Networking / Beginners

Using Windows Monitoring Tools

Windows supplies Net Watcher in Windows 98 computers to monitor network connections. Windows 2000 uses a Network Monitor. In Windows XP, you can use Network Diagnostics to define and locate network problems. Each of these tools monitors the network, the computer, or traffic on the network in different ways. You can also use shareware, freeware, or purchased software to monitor activity on your network.

The Windows 2000 Network Monitor is similar to the Net Watcher program in Windows 98; however, it has more features and performs more complex network management functions. For information on the Windows 2000 Network Monitor, see the Windows 2000 documentation.

Using Net Watcher for Windows 98

Net Watcher is an application you can use on a network to monitor shared resources. You can view each user attached to a computer, as well as the folders and files he or she is using. You also can disconnect a user, close a file, add a shared folder, and more.

You can view the shares on your own computer and on other computers if you have the password. You also can perform any task on a remote computer after you open the computer's window in Net Watcher.

The Net Watcher monitoring users on the network. The two users each have three shares open. Note that neither user has been connected to Hugh for very long, so no files are open at this time. You can see the folders, however, that the selected user has open.

Configuring the workstation for Net Watcher

Before you can run Net Watcher, you must enable remote administration on all workstations on the network. When enabling remote administration, you assign a password to each workstation. Be sure to use the same password on all workstations.

Enabling remote administration allows a user to create, change, and monitor shares on your computer. Windows enables you to assign a password to this permission so that only a person who knows the password can perform these tasks. The person who knows the password can monitor the workstations from any computer on the network.

To enable remote administration, follow these steps:

  1. Choose Start → Settings → Control Panel. The Control Panel appears.
  2. Double-click the Passwords icon in the Control Panel.
  3. Choose the Remote Administration tab.
  4. Check the box for Enable Remote Administration of This Server.
  5. Enter the password in the Password text box, and then enter it again in the Confirm Password text box to confirm it. As you enter the password, Windows displays only asterisks.
  6. Click OK. Repeat these steps on the other computers on the network.

In addition to enabling remote administration, you must enable file and print sharing, if you have not already done so. Open the Network icon in the Control Panel and then click the File and Print Sharing button. Make sure that both check boxes are checked.

Starting and quitting Net Watcher

When you start Net Watcher, any connections to your computer appear in the window. As new users or connections are made, the window reflects those connections as well. You also can refresh the view at any time to make sure that all connections are showing.

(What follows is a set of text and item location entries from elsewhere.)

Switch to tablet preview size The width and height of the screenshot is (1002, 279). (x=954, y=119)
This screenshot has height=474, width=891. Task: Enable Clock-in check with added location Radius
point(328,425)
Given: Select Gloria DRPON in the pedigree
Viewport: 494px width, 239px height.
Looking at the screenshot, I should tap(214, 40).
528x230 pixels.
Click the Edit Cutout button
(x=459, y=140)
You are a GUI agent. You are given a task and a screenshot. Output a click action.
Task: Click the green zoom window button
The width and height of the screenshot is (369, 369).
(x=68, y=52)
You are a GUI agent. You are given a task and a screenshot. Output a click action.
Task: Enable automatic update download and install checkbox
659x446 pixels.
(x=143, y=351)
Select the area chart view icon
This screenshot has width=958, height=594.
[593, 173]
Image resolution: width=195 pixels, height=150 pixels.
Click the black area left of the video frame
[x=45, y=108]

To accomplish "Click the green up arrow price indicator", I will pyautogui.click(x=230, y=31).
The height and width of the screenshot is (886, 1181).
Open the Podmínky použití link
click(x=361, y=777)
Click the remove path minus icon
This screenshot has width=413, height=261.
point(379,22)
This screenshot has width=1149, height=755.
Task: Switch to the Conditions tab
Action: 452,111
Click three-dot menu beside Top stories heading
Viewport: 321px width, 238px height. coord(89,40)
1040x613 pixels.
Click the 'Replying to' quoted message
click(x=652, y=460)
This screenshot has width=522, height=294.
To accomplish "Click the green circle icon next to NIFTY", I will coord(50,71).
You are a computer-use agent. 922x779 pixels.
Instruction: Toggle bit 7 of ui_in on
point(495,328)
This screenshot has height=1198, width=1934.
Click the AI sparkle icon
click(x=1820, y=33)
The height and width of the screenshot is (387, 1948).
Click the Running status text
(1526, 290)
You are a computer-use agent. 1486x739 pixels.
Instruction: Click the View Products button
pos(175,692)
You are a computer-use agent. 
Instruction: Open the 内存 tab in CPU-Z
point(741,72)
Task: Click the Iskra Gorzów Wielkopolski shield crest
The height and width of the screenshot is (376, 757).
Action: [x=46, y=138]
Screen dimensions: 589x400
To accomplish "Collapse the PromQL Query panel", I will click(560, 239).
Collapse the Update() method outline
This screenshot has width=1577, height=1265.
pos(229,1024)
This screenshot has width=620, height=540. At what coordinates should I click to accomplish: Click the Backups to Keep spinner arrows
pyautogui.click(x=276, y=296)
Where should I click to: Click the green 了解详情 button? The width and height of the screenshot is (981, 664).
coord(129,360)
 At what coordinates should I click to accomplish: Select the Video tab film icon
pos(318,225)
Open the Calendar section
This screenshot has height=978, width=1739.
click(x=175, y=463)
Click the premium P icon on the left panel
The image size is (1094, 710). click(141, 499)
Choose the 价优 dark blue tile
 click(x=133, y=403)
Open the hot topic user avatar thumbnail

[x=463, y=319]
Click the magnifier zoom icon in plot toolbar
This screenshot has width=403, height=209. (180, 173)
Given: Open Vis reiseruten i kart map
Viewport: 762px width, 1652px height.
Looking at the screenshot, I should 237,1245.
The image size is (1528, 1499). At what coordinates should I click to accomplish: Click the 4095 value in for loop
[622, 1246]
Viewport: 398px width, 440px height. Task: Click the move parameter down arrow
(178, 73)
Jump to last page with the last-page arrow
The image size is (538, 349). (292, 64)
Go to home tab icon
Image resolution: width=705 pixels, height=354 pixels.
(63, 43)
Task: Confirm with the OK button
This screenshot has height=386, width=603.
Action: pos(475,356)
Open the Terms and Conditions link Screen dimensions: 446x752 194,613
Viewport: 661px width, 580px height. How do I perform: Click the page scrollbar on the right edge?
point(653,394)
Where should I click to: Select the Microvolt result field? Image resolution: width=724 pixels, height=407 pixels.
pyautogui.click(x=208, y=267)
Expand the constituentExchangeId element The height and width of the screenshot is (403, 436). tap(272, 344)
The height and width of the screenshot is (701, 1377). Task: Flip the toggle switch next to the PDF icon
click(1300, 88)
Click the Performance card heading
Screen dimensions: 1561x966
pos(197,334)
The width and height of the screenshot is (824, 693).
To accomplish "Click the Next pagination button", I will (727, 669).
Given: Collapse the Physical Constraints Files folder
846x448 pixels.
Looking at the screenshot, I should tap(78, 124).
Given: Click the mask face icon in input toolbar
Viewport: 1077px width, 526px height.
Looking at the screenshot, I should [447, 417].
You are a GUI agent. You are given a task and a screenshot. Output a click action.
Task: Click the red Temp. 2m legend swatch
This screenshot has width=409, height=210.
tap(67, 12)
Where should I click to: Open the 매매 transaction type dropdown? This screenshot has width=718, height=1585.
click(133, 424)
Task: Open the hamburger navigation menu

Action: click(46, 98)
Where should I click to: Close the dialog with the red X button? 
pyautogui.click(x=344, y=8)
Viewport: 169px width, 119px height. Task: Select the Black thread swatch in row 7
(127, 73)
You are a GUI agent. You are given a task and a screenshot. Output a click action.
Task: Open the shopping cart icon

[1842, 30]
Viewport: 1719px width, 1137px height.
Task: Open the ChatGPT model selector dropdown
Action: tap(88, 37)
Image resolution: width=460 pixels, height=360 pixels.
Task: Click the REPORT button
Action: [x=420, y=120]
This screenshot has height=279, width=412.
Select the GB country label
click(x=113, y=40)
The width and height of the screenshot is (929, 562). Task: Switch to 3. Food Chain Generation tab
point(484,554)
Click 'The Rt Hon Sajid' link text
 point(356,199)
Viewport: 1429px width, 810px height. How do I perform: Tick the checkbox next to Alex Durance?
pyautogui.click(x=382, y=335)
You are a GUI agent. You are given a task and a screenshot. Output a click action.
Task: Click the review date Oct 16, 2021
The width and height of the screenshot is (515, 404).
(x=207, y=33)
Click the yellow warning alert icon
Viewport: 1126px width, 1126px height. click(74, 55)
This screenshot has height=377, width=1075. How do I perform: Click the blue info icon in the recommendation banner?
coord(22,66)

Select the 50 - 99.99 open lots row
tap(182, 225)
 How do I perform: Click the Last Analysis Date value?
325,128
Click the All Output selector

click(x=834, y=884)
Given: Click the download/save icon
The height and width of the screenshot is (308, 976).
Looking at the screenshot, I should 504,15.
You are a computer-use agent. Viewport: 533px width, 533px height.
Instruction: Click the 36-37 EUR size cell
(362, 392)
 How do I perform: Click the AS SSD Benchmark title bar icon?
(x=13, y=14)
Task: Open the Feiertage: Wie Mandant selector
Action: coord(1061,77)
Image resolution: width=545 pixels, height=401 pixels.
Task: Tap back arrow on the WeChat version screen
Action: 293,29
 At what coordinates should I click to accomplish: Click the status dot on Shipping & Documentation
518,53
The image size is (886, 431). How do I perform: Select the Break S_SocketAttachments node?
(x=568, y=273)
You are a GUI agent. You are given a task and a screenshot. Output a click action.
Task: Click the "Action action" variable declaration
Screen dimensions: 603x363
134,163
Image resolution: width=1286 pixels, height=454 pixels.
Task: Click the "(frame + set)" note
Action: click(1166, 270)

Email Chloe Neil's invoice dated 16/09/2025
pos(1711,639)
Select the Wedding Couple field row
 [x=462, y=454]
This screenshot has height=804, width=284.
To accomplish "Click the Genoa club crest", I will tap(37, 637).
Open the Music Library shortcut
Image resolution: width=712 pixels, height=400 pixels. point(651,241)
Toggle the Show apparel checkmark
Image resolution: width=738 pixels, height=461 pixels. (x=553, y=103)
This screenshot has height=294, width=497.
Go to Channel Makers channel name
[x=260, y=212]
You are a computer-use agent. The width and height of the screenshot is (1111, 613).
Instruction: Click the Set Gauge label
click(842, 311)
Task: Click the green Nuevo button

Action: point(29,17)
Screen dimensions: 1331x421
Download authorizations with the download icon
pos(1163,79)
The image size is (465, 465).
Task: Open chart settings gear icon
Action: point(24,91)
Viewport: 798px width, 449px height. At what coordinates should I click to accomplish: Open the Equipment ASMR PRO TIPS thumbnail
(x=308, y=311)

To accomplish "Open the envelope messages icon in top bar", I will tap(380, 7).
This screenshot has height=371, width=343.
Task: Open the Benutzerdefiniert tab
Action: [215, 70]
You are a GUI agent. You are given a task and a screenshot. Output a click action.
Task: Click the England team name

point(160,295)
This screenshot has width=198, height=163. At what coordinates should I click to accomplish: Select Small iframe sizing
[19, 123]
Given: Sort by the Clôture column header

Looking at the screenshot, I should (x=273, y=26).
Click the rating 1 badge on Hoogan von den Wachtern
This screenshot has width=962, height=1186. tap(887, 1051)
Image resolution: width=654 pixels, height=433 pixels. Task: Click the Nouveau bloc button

To start Net Watcher, choose Start → Programs → Accessories → System Tools → Net Watcher. The Net Watcher window appears. The Net Watcher window with the tools identified. Table-1 explains the tools.

Table-1: Net Watcher Tools
Select ServerChoose the computer you want to monitor. You must know the remote administration password.
Disconnect UserDisconnect any user from the selected share. The user loses all unsaved data.
Close FileClose any shared file, even while the user is connected. The user loses all unsaved data.
Add ShareDesignate a folder or resource as shared.
Stop SharingDesignate a folder or other resource as no longer shared.
Show UsersDisplay a view of connected users, their computers, the number of open shares and open files, the amount of time they've been connected, and the names of the shared folders.
Show Shared FoldersList the shared folders' paths, names, and access types. You also can view which computer is attached to each shared folder.
Show FilesList the open files, the share used, and the user connected to the file. You also can see the open mode, or access type, of the open file.